By Nicholas Stix
“The tsunami destroyed the island, but it couldn’t kill the people’s spirit.” So intones, with the proper reverence, Betty Nguyen, on CBS’ Early Show today.
The Boss remarks: “So what, the people are happy, just as if the tsunami never happened?”
Nguyen went to an otherwise idyllic Pacific island, American Samoa, that got hit by a tidal wave two years ago. But it could have been any generically “exotic” South Sea island, for this was a generic story of tragedy and re-birth… or hope … or something.
Survivor is one of CBS’ biggest franchises, and a female TV “doctor” of South Asian descent had been on the other side of the island, which didn’t get hit, and so they plug her rescue efforts, real or hyped, since they get to thereby plug one of their properties, and to plug a South Asian employee, which the networks and cable stations obsessively do, these days.
Then Nguyen profiles an elderly white man living on the island, whose wife drowned in the tidal wave. According to Nguyen’s storyline and the widower, the dead wife is “everywhere” in the idyllic home they built and shared. Except that, in the real world, she’s gone, and the home is a reminder of everything he’s lost!
This is supposed to give viewers hope? This is supposed to be a happy ending? For lobotomized zombies, maybe.

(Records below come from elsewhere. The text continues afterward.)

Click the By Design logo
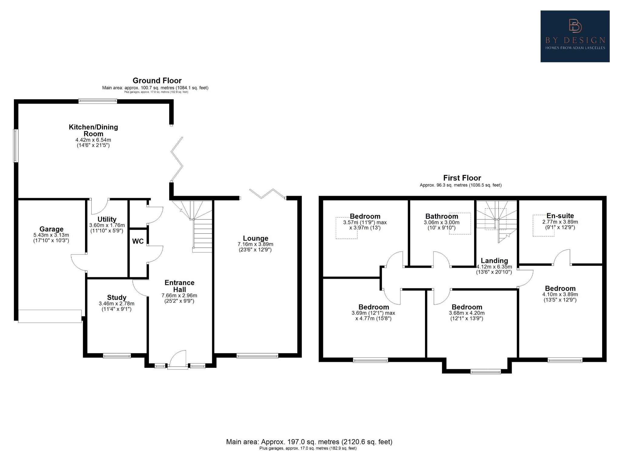point(575,36)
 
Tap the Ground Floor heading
point(157,81)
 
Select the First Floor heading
point(462,178)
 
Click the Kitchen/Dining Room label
point(93,130)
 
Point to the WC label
point(138,241)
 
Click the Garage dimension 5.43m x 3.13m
point(51,235)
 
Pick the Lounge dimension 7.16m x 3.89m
point(255,244)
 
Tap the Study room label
point(117,297)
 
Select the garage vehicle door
point(50,316)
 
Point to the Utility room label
point(107,219)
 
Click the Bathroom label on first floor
point(441,216)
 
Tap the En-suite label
point(560,216)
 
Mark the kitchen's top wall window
point(97,101)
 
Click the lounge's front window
point(257,356)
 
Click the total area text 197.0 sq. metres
point(309,442)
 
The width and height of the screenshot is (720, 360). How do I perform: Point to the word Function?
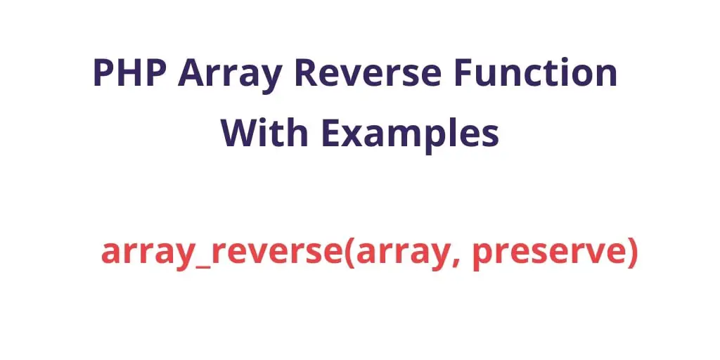[x=535, y=72]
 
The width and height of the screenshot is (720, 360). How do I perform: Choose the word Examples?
[x=410, y=136]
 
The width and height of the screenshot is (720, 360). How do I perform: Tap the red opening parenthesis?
[x=350, y=252]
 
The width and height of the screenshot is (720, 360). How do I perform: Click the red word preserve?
[x=548, y=255]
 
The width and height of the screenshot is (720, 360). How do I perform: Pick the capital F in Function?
[x=464, y=73]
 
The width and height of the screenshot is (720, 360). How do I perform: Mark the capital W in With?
[x=240, y=132]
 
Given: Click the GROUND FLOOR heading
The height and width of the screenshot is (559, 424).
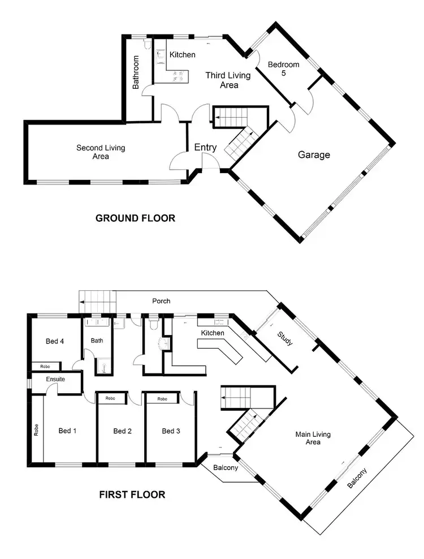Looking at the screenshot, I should pos(135,218).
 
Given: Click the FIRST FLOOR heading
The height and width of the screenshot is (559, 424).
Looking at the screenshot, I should pos(132,494).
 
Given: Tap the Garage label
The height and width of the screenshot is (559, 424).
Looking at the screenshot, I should pos(314,154).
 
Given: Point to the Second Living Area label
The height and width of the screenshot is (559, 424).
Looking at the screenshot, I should pos(101,152).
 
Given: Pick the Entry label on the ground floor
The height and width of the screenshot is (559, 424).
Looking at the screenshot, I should pos(205,147).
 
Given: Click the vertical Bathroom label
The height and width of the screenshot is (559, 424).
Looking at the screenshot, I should pos(136,72).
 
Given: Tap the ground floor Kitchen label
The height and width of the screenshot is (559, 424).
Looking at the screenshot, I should pos(183,54).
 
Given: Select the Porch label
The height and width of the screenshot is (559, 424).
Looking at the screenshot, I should pos(161,301).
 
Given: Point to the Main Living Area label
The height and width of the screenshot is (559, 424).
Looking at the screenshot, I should pos(313,438).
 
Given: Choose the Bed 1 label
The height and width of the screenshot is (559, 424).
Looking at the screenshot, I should pos(67,431).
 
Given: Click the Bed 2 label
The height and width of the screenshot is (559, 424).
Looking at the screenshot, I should pos(122,431).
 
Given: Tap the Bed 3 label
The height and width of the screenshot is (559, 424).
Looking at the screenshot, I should pos(171,431).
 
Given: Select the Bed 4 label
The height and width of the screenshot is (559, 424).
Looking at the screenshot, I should pos(54,341).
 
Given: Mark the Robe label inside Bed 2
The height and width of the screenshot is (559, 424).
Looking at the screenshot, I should pos(110,398).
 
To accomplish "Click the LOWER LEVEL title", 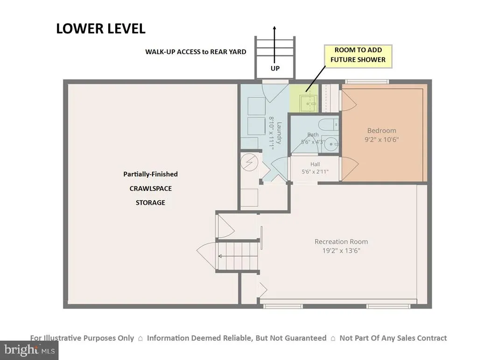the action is pos(101,28).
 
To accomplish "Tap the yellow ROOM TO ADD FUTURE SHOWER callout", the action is pos(358,56).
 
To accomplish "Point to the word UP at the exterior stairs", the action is pos(275,68).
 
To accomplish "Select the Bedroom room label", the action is pos(382,130).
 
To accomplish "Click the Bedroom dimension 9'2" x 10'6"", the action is pos(382,140).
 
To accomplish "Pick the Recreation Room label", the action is pos(341,242).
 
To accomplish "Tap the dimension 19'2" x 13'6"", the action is pos(341,251).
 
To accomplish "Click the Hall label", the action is pos(315,164).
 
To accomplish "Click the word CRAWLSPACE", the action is pos(151,189).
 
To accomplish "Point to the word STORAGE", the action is pos(150,203).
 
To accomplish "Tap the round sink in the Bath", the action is pos(330,143).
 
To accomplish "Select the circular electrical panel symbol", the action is pos(249,162).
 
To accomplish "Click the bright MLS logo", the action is pos(29,350).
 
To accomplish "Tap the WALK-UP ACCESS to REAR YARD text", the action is pos(196,52).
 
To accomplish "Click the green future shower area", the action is pos(303,98).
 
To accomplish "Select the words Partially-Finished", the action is pos(151,174).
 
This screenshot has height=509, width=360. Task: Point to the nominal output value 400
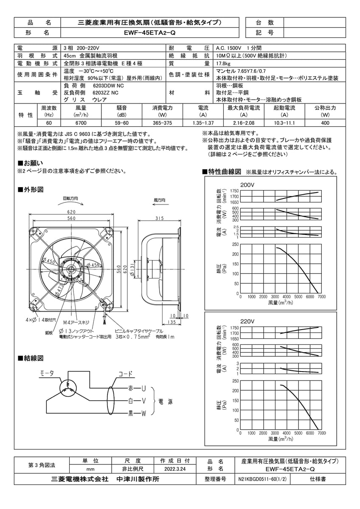tap(325, 123)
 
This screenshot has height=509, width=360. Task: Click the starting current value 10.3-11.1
tap(285, 123)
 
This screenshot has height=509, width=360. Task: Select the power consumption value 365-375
tap(162, 123)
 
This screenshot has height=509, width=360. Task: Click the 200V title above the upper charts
tap(247, 185)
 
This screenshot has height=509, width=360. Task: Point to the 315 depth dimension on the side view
tap(160, 218)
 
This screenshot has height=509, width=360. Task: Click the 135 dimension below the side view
tap(172, 322)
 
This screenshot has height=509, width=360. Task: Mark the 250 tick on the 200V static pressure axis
tap(235, 244)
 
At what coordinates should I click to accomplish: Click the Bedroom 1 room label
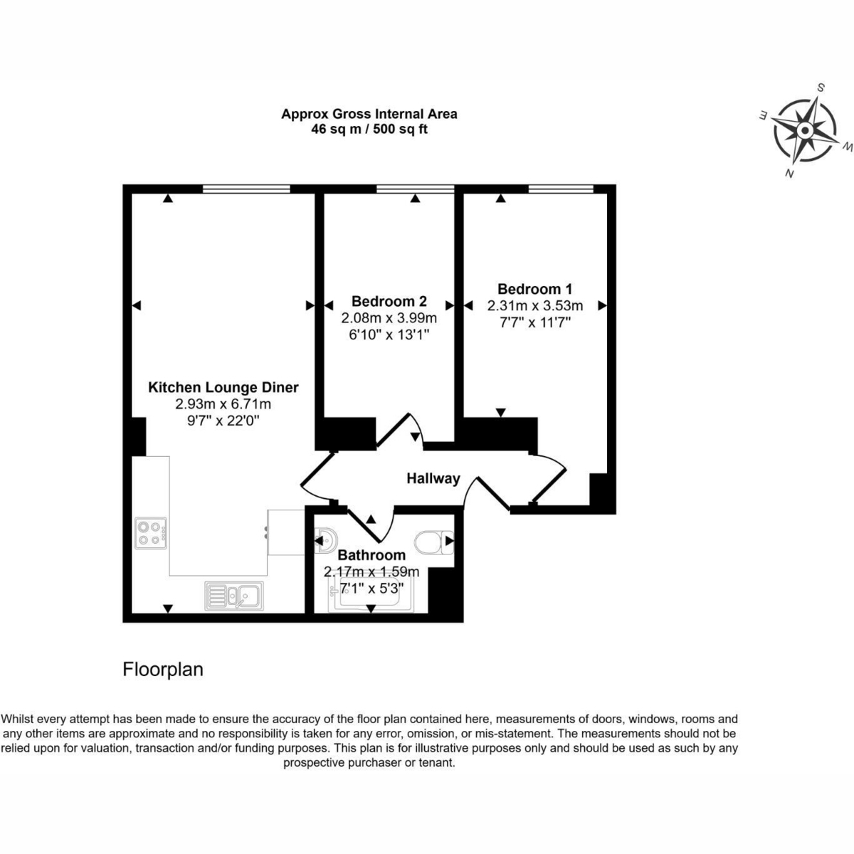[x=534, y=289]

And the worst of it was that Nguyen wasn’t even telling the story of that island or that man. She was reading boilerplate with the emotionally correct intonations, that could just as well have been about anywhere. All she had to do was insert the type of disaster and the place name:
“The [disaster] destroyed the [type of locale], but it couldn’t kill the people’s spirit.”
A computer program could have written the story.
So, what is a Betty Nguyen? She’s female, attractive, non-white, and must, of necessity, have the right politics.
Time was, being Asian (Nguyen is a Vietnamese name, as anyone of my generation will readily recognize, though Betty Nguyen may be half-white) didn’t generate any affirmative action points, but the Asian-American Journalists Association has been agitating for years to change that.
Following South Korean Cho Seung-Hui’s April 16, 2007 massacre of 32 students and instructors at Virginia Tech University, I spent 10-15 minutes arguing on the phone with an AAJA propagandist out in California, I believe, who insisted on referring to Asians as “people of color.” When I pointed out to her that that phrase was a euphemism for “black,” she peed on my pants through the telephone wire from over 2,000 miles away—quite a feat—in insisting that she knew no such thing.
The reason I was speaking with a race hustler flack was that AAJA was working hard, and with a good deal of success, to prevent anyone in the MSM from committing journalism, in the wake of Seung-Hui’s massacre.
In spite of having, on average, a vastly higher IQ than blacks and Hispanics, today’s professional Asians want you to know that they are just as competent as the rest of the racial socialist coalition, when it comes to punching out brain-dead boilerplate, be it for “human interest” stories, or multicultural propaganda.